__Document text__.

○ ○ ○ ○ ○ ○ ○

This issue can occur regardless of whether or not the environment is managed by Tanzu Mission Control (TMC)

Cause

The status of ESXi agents from kubectl get nodes in the Supervisor cluster context also tracks the status of the spherelet process on the ESXi host.

This may indicate an issue with spherelet on the NotReady ESXi host.

Spherelet requires that port connectivity over port 10250 is available on both eth0 and eth1 interfaces bidirectionally to and from the Supervisor cluster.

Resolution

The status of spherelet should be checked, including its certificates and port connectivity.

  1. SSH into the affected NotReady ESXi host

  2. Check if spherelet is running:
    • Note: Spherelet may be running, but not operating properly. It is best to check its logs accordingly.

○ ○ ○ ○ ○ ○ ○

__Data shown__.

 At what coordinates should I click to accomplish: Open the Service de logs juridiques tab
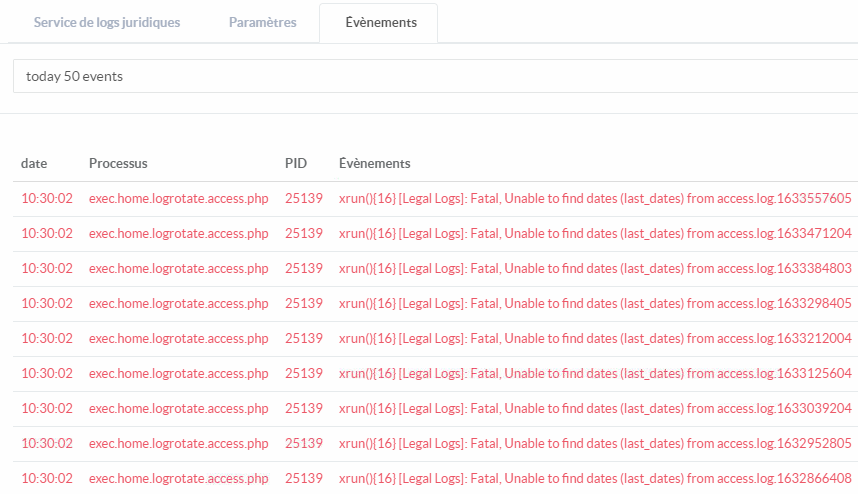click(107, 23)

○ ○ ○ ○ ○ ○ ○

__Work to do__.
A) Quote the spherelet troubleshooting text from "The status of spherelet" to "its logs accordingly.".
B) According to the spherelet troubleshooting text, which port must be reachable on both the eth0 and eth1 interfaces?
Rely solely on the spherelet troubleshooting text, not the listing.

__Results of the exercise__.
A)
The status of spherelet should be checked, including its certificates and port connectivity.

  1. SSH into the affected NotReady ESXi host

  2. Check if spherelet is running:
    • Note: Spherelet may be running, but not operating properly. It is best to check its logs accordingly.

B) Port 10250